Both Medeiros and Gal Luft, a co-director of the Washington based think tank Institute for the Analysis of Global Security, said Yang’s promotion was also evidence that earlier rumours that Xi had doubts about Yang were overstated or even mistaken.
“He must be someone who is fully trusted and fully backed by Xi,” Luft said.
Other observers said that elevating Yang was a sign that the top leadership in Beijing wanted to ensure continuity on foreign policy, which has seen a landmark shift in the past decade towards increased assertiveness amid soaring international scepticism and concerns about the intentions behind China’s rise.
Shi Yinhong, of Beijing’s Renmin University, said: “China is expected to markedly step up its role in global political and economic governance, which is aimed at increasing [its] strategic influence in the region to counter the US and Japan.”
Dibyesh Anand, a China expert at Westminster University in London, said Yang had extensive hands-on diplomatic experience with the US, Japan and India, and if he maintained that approach it would augur well for smooth relations between China and other major powers.

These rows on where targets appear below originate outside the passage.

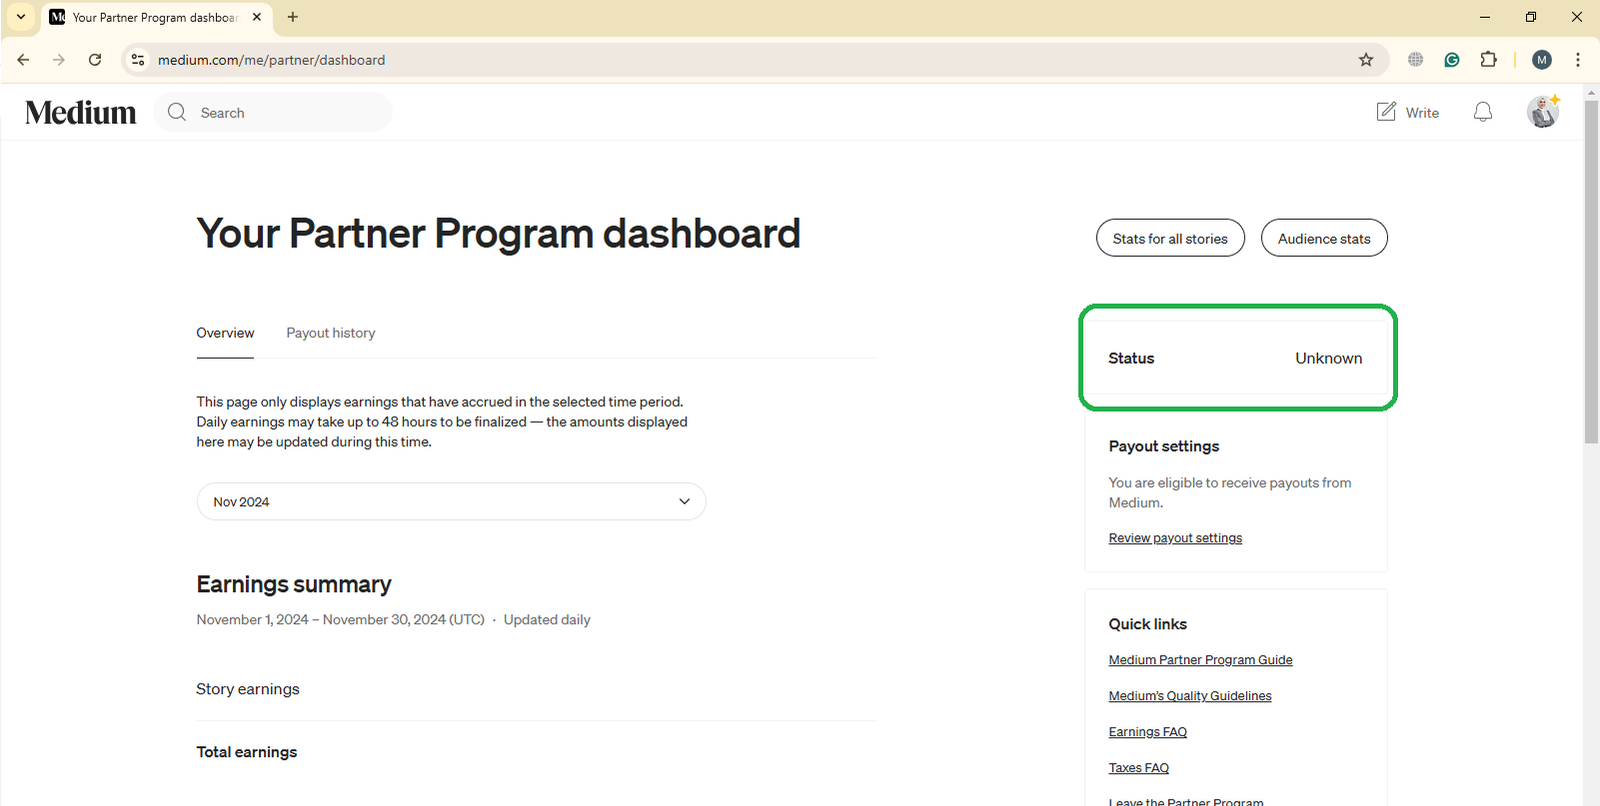Open Review payout settings link
The width and height of the screenshot is (1600, 806).
1175,538
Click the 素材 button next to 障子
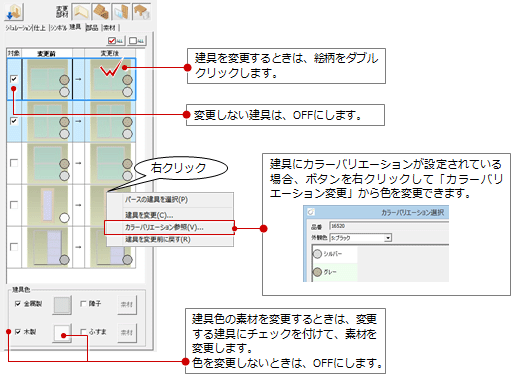The image size is (511, 378). tap(127, 304)
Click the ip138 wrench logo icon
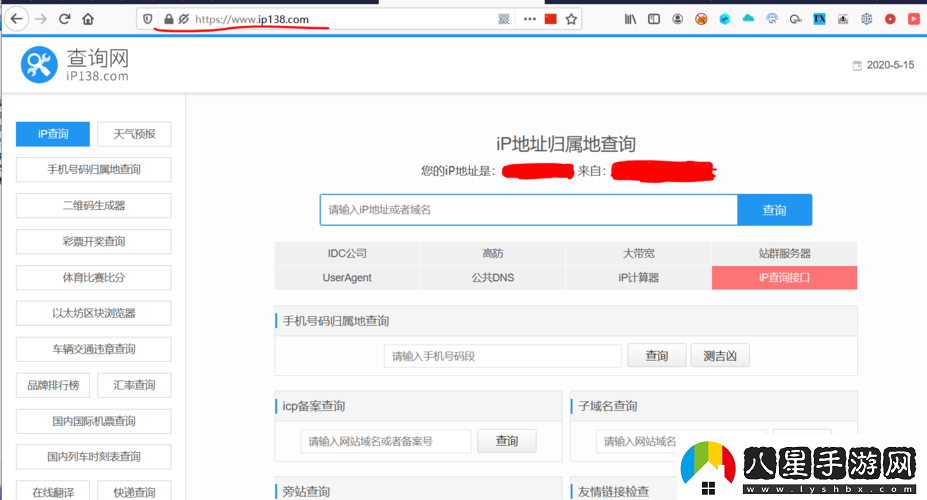Screen dimensions: 927x500 pos(40,65)
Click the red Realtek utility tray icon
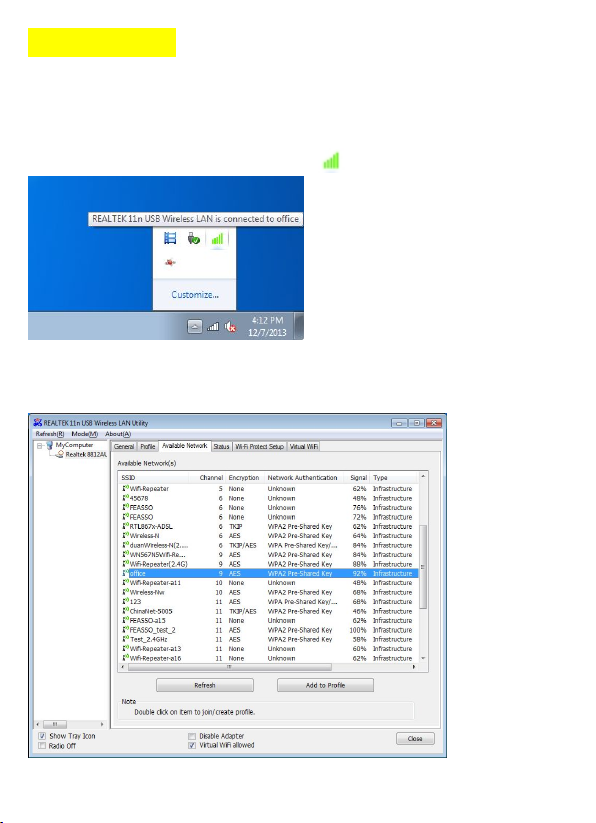This screenshot has height=823, width=596. [170, 262]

“However, Xi’s personality ensures it is he who will be paramount when it comes to not only domestic politics but international relations, so Yang’s role will be to facilitate Xi’s vision of China as a great power diplomatically,” he said.
Chinese diplomats said that with Yang’s promotion and the unveiling of China’s new leadership line-up at the end of the party conclave on Wednesday, a generational reshuffle of the country’s top diplomats was expected to begin soon.